---------- RECORDS SUPPLIED ----------
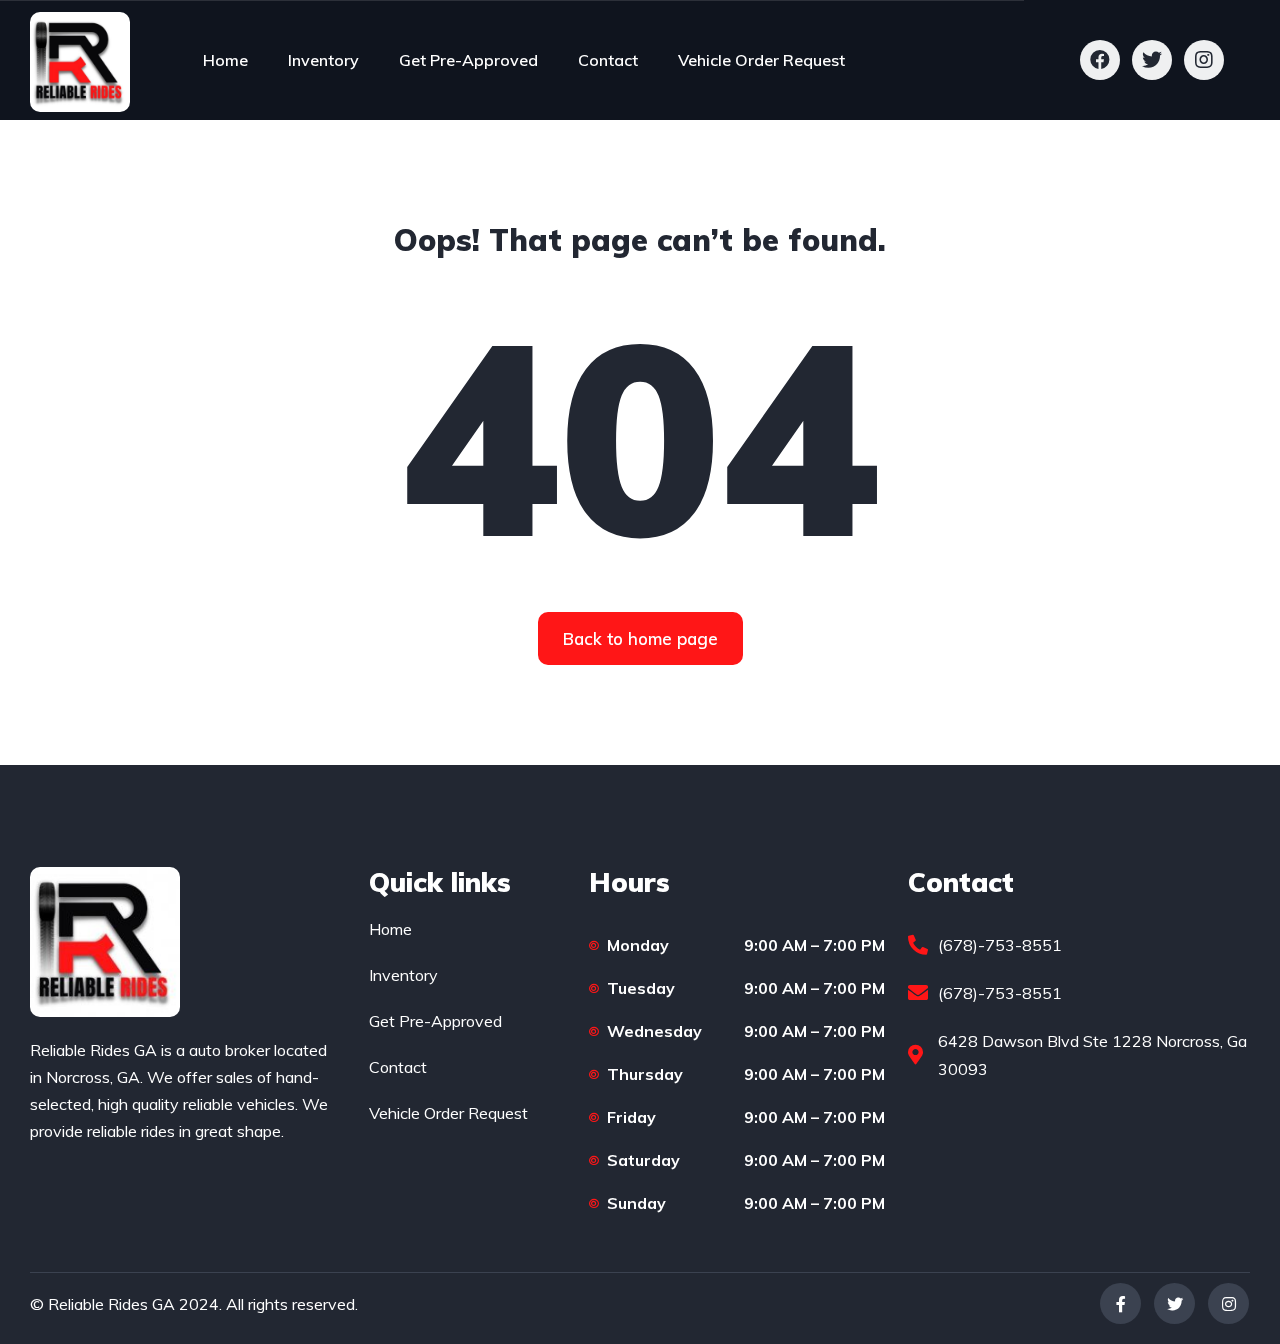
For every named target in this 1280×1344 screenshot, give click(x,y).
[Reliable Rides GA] (80, 60)
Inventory (323, 60)
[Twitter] (1174, 1303)
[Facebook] (1120, 1303)
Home (225, 60)
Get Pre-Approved (468, 60)
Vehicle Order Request (761, 60)
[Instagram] (1228, 1303)
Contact (608, 60)
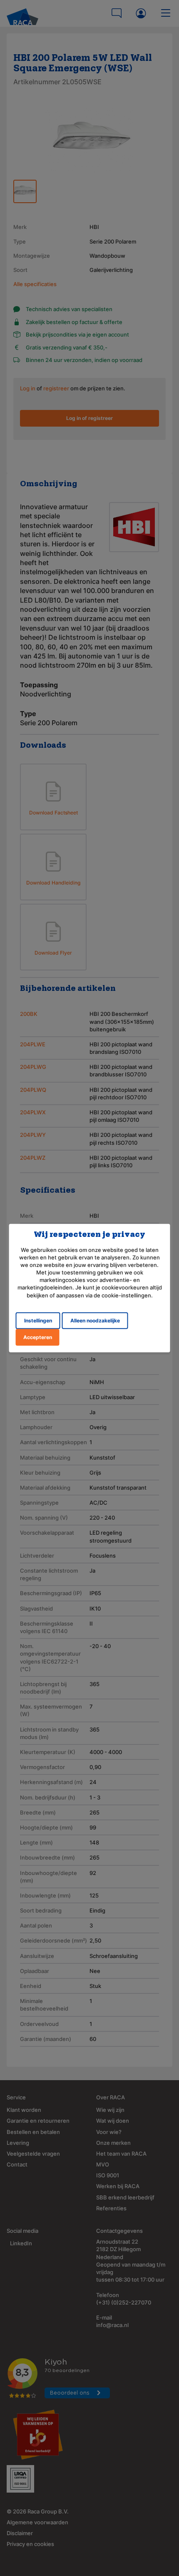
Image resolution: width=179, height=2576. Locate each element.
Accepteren (37, 1337)
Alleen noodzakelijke (95, 1320)
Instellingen (38, 1320)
----------
= REQUIRED WORK =
A word-for-word copy of the lines from the one with "[Twitter] (1174, 1303)" through the final line of the listing above is the whole answer, and it contains no pictures.

= RESPONSE FOR THIS EXERCISE =
[Twitter] (1174, 1303)
[Facebook] (1120, 1303)
Home (225, 60)
Get Pre-Approved (468, 60)
Vehicle Order Request (761, 60)
[Instagram] (1228, 1303)
Contact (608, 60)
Image resolution: width=179, height=2576. Locate each element.
Accepteren (37, 1337)
Alleen noodzakelijke (95, 1320)
Instellingen (38, 1320)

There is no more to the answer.